I got assigned the fun task of cross-referencing CPAN!
Basiclly, it analyses source code - finding what other packages it uses or requires, what subroutines it declares, what functions and methods it calls and what packages it defines. From this information a database is built holding references.
In the web-interface, you can browse the distribution and if a file is indexed you can have a look at the source. When it lists the source, each connection (like a use, call etc) are linked and if you click that link you'll end up in the symbol page. This is where it's getting interesting.
The symbol display page shows in what file(s) the symbol is define as a package, declared as a subroutine or called.
You can also search for symbols which is great if you know the name of a function but you don't know in what distribution/module it is declared in.
Anyway, doing source analysis of Perl-code is extremlly difficult, and it won't handle some of special things one can do. I wish I had a better way to do it than with regular expressions. Only perl can parse Perl!
I plan to have a public demo site up today or later this week. The URL will be posted in my journal.
Hopefully, you guys will find this useful.
/Claes
Adam Kennedy has written PPI which takes a good stab and parsing Perl with perl.
Re:Why use regexes when you can use ...
claes on 2003-08-18T15:51:04
The best parser/tokenizer would be perls. I haven't tried PPI yet, but I sure will.However, I'll release the code for the cross-referencer (and the rest of the project) to CPAN, so I might leave this to the community =)
Re:Module::Info
claes on 2003-08-18T18:41:30
Module::Info can extract some information without loading the module, but to get what I need it has to load it so it's unfortunetly not an option.

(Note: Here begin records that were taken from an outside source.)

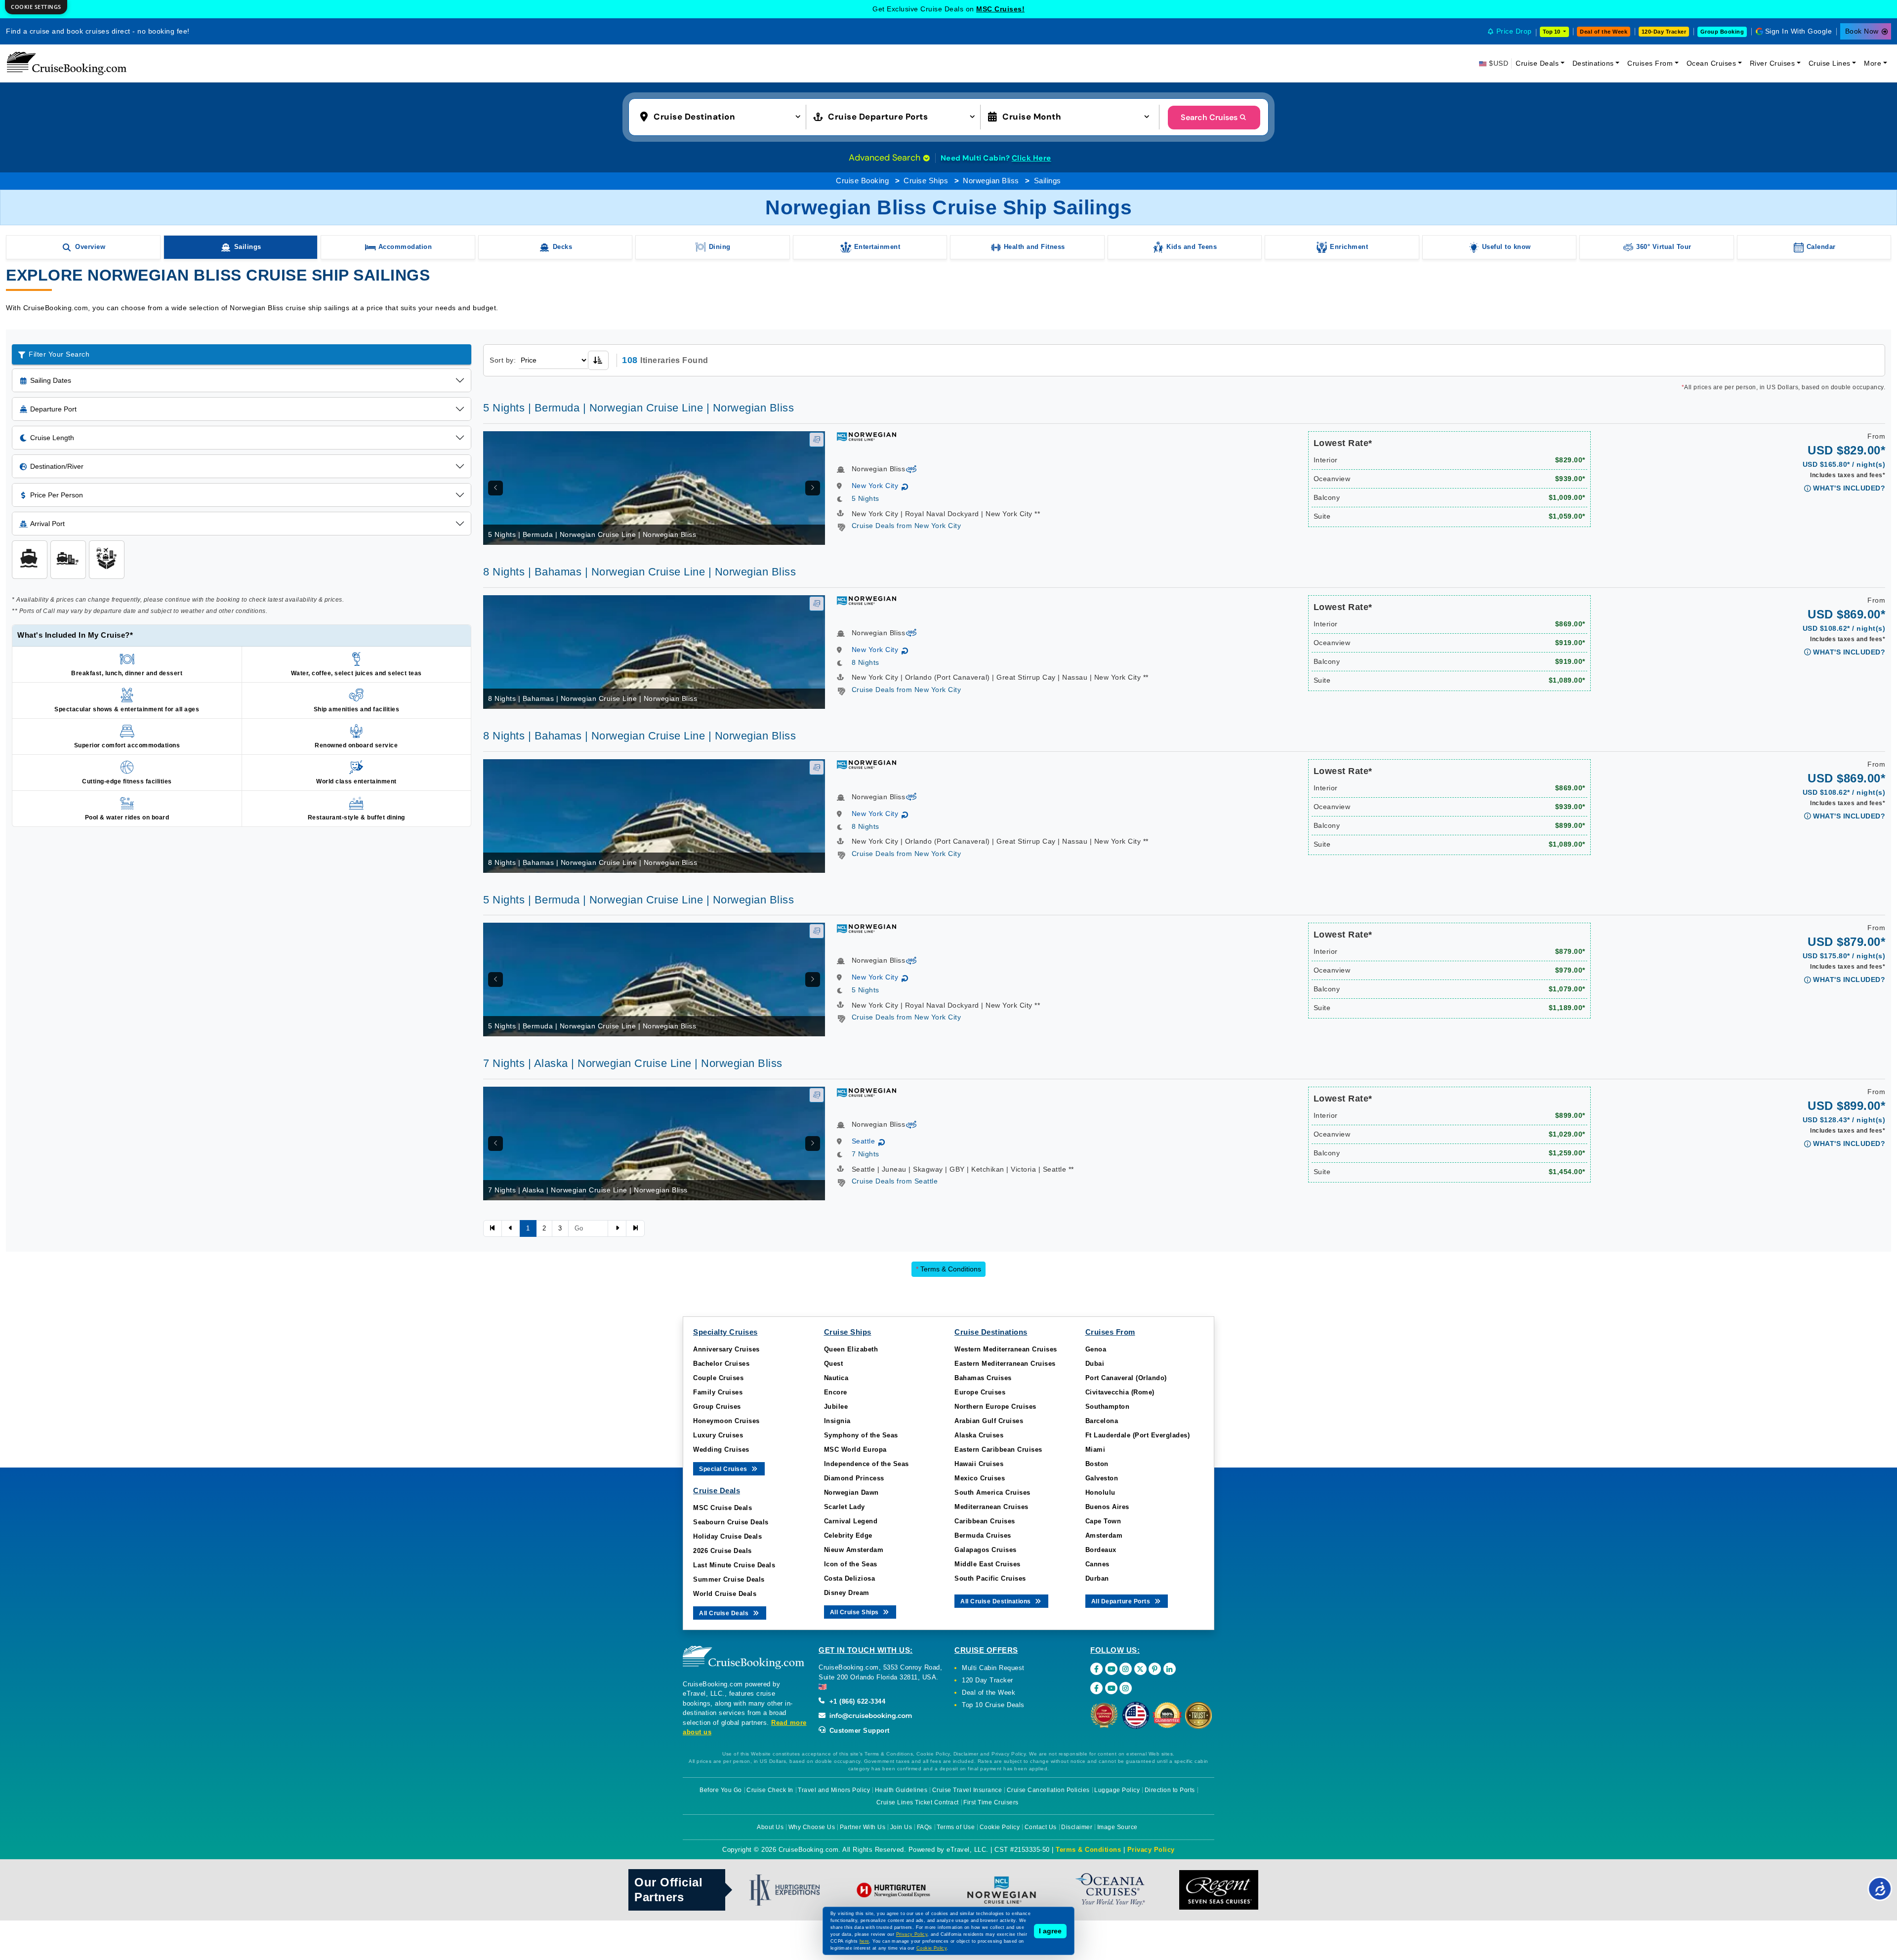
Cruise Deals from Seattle (895, 1181)
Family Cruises (717, 1392)
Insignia (837, 1421)
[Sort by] (598, 360)
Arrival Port (47, 524)
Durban (1097, 1578)
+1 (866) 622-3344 (856, 1701)
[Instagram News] (1125, 1688)
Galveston (1101, 1478)
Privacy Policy (1151, 1849)
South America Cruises (992, 1492)
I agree (1050, 1931)
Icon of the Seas (850, 1564)
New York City (875, 486)
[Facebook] (1096, 1669)
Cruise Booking (862, 180)
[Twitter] (1140, 1669)
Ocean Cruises (1711, 63)
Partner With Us (863, 1827)
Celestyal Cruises (1000, 9)
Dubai (1095, 1363)
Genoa (1096, 1349)
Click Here (1031, 158)
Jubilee (836, 1406)
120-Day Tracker (1664, 32)
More (1872, 63)
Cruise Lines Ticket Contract (917, 1802)
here (864, 1941)
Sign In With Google (1798, 31)
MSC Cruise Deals (722, 1507)
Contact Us (1041, 1827)
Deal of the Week (1603, 32)
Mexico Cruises (979, 1478)
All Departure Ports (1121, 1601)
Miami (1095, 1449)
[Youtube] (1111, 1669)
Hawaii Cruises (978, 1464)
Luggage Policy (1117, 1790)
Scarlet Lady (844, 1507)
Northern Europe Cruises (995, 1406)
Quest (833, 1363)
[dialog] (36, 7)
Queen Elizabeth (851, 1349)
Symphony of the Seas (861, 1435)
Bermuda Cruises (982, 1535)
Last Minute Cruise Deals (734, 1565)
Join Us (901, 1827)
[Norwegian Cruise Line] (866, 436)
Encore (835, 1392)
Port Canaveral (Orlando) (1126, 1378)
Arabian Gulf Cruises (988, 1421)
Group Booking (1722, 32)
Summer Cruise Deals (729, 1579)
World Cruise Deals (724, 1593)
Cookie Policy (1000, 1827)
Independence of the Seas (866, 1464)
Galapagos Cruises (985, 1549)
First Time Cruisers (991, 1802)
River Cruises (1772, 63)
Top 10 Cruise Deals (993, 1705)
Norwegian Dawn (851, 1492)
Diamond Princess (854, 1478)
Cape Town (1103, 1521)
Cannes (1097, 1564)
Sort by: (503, 360)
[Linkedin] (1169, 1669)
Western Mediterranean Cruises (1005, 1349)
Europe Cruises (979, 1392)
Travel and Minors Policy (834, 1790)
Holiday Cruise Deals (727, 1536)
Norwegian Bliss (991, 180)
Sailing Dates (50, 380)
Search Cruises (1209, 117)
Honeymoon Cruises (726, 1421)
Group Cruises (717, 1406)
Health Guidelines (901, 1790)
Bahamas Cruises (983, 1378)
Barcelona (1101, 1421)
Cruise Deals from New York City (906, 526)
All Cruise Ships (855, 1612)
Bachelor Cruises (721, 1363)
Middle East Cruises (987, 1564)
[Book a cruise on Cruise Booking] (66, 63)
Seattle (863, 1141)
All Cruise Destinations (996, 1601)
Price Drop (1514, 31)
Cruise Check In (769, 1790)
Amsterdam (1104, 1535)
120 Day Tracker (987, 1680)
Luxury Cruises (718, 1435)
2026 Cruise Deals (722, 1550)
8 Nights (865, 662)
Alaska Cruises (978, 1435)
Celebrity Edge (848, 1535)
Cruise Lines (1830, 63)
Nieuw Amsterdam (854, 1549)
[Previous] (495, 488)
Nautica (836, 1378)
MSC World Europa (855, 1449)
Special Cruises (724, 1469)
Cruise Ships (926, 180)
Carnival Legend (851, 1521)
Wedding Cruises (721, 1449)
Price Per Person (56, 495)
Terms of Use (956, 1827)
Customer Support (858, 1730)
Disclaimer (1076, 1827)
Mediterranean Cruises (991, 1507)
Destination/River (56, 466)
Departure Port (53, 409)
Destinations (1593, 63)
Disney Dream (846, 1592)
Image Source (1117, 1827)
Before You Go (721, 1790)
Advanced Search (886, 157)
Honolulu (1100, 1492)
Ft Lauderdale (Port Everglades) (1137, 1435)
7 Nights (865, 1154)
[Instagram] (1125, 1669)
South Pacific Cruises (990, 1578)
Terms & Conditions (948, 1269)
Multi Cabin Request (993, 1668)
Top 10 (1552, 32)
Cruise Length (52, 438)
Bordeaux (1100, 1549)
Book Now (1862, 31)
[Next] (812, 488)
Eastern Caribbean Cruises (998, 1449)
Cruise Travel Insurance (967, 1790)
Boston (1097, 1464)
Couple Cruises (718, 1378)
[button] (722, 116)
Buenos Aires (1107, 1507)
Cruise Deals (1537, 63)
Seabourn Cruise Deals (731, 1522)
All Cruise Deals (724, 1613)
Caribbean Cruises (984, 1521)
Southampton (1107, 1406)
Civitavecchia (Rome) (1120, 1392)
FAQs (924, 1827)
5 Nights (865, 498)
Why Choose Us (811, 1827)
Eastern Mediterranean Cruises (1005, 1363)
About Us (770, 1827)
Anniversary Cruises (726, 1349)
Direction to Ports (1170, 1790)
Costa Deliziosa (849, 1578)
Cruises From (1650, 63)
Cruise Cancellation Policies (1048, 1790)
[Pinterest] (1155, 1669)
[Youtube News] (1111, 1688)
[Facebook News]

/me imagines a machine with all CPAN modules installed ! Re:Module::Info
educated_foo on 2003-08-18T20:51:18
Hence the suggestion to piggyback this on top of CPANTS. To test a module, you have to have enough of an installation to make it run and function. So after running the tests (if they pass), CPANTS could automatically run a function to gather Module::Info data to send back with the results. I'm not sure how bad the politics of such a move would be, but it seems like a natural way to distribute an otherwise expensive computation.
/s